== REQUESTS ==
- 1) In the passage on designing the problem before the solution, revise the part that opens with the words "In my role as" and closes with "would describe it.", replacing "reflex" with "habit".
- 2) Continue the essay on designing the problem before the solution, starting after its final sentence.
### SOURCE PASSAGE ###
Successful software is the right software, not the fastest developed software.

Design the Problem Before You Design the Solution

In my role as a software engineer I am constantly presented with problems and as engineers we try to come up with a solution immediately. It’s almost like a reflex. In these situations, a lot of times we take the problem for granted and accept the context, constraints of the problem. However, over the past couple of years I have really learned to value designing the problem first. Sometimes this means dismissing the obvious and exploring the consequences, as Russell Ackoff would describe it.

Below are the two most common ways I am approached by others in engineering the tools that will eventually be used by people to accomplish their work.

When approached by project managers for example, sometimes the conversation will start with a problem the customer is having and it will be up to me how to solve it. For example, “The customer is saying they need a way to search for these specific types of incidents in their system.” The solution could be adding a search field to an existing screen or adding a new screen dedicated entirely to this scenario. This is approaching the problem from a literal view and starting my process of engineering a solution in a very direct response type of way. In the business of delivering custom line-of-business applications there is usually very little work done by a designer, so it is more Customer > Project Manager > Engineer. Sometimes there is more value in taking a step back and not jumping straight in to coming up with solutions, even if your role as an engineer is to eventually implement a solution.
### RECORDED INFORMATION ###
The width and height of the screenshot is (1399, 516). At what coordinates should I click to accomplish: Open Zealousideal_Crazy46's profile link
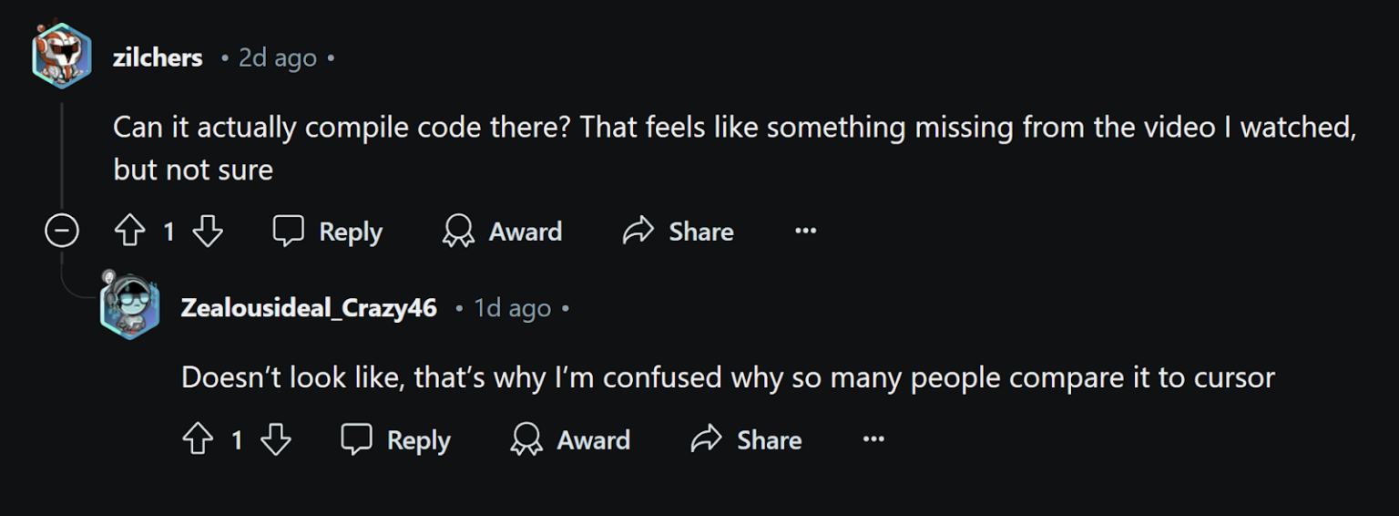pyautogui.click(x=309, y=308)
###
== ANSWERS TO THE EXERCISES ==
- 1)
In my role as a software engineer I am constantly presented with problems and as engineers we try to come up with a solution immediately. It’s almost like a habit. In these situations, a lot of times we take the problem for granted and accept the context, constraints of the problem. However, over the past couple of years I have really learned to value designing the problem first. Sometimes this means dismissing the obvious and exploring the consequences, as Russell Ackoff would describe it.

- 2)
Sometimes the problem is described and the other person prescribes a solution. For example, the project manager will describe a customer problem of needing to track addresses within our system. Then it might be described that the software needs to have a web page added that allows users to type in an address, Line 1, Line 2, City, State and so on. Presumably, this means the person prescribing the solution has already taken the time to analyze everything and synthesize what would be most useful. Sometimes this is legitimate, if this work has actually been done. The software engineer does not have to be the role that designs the problem and solution. In the most literal sense, the software engineer is responsible for implementing the solution.

If you find yourself as an engineer either accepting problems as-is or accepting problems and their prescribed solutions, even if another role like a project manager is going through the work of crafting the problem and solution, then I challenge you to question the other role and test if they really have designed the problem and solution. In a lot of cases, the decision to go with a specific problem/solution pair is based on time, effort and other tradeoffs. These are different for each person.

Delivering the right software is not always the result of matching a solution to every problem. Sometimes, changing the problem is the key to delivering the right software.